*** Input material ***
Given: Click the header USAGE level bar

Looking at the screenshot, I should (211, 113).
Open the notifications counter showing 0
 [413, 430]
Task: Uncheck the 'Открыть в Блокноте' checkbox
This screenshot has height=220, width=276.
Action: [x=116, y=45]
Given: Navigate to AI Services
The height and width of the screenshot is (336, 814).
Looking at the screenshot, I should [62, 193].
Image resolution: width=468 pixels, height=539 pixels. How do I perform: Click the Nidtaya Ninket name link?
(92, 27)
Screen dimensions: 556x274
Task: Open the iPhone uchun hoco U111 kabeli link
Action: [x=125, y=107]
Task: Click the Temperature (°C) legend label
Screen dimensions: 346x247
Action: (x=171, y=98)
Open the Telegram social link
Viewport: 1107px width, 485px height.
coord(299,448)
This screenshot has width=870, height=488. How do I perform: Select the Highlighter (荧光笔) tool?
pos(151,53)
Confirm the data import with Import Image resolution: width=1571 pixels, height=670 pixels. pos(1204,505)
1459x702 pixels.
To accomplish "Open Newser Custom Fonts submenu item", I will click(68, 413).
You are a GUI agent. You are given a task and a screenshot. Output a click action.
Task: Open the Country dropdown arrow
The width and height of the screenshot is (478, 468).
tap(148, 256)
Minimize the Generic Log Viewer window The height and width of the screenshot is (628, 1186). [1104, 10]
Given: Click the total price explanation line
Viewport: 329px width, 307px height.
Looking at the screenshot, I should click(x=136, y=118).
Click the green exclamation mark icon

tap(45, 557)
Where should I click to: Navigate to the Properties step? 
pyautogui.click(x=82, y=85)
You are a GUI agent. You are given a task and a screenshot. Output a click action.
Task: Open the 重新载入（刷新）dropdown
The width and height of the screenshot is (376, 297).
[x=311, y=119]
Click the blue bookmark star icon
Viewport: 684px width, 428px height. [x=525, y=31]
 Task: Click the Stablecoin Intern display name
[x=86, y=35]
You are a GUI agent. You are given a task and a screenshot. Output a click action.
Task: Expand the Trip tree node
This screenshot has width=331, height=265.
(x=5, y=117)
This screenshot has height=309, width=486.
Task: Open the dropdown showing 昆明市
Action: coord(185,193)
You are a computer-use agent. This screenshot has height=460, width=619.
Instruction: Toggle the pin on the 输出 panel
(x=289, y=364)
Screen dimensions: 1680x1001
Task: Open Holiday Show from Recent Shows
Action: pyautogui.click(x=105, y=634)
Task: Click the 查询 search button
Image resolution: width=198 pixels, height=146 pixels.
*** End of Input material ***
# Work to be completed:
All that is needed is the exact run of lines above from the line containing "Given: Click the total price explanation line" through the line containing "Task: Expand the Trip tree node", both of them included.

# Written response:
Given: Click the total price explanation line
Viewport: 329px width, 307px height.
Looking at the screenshot, I should click(x=136, y=118).
Click the green exclamation mark icon

tap(45, 557)
Where should I click to: Navigate to the Properties step? 
pyautogui.click(x=82, y=85)
You are a GUI agent. You are given a task and a screenshot. Output a click action.
Task: Open the 重新载入（刷新）dropdown
The width and height of the screenshot is (376, 297).
[x=311, y=119]
Click the blue bookmark star icon
Viewport: 684px width, 428px height. [x=525, y=31]
 Task: Click the Stablecoin Intern display name
[x=86, y=35]
You are a GUI agent. You are given a task and a screenshot. Output a click action.
Task: Expand the Trip tree node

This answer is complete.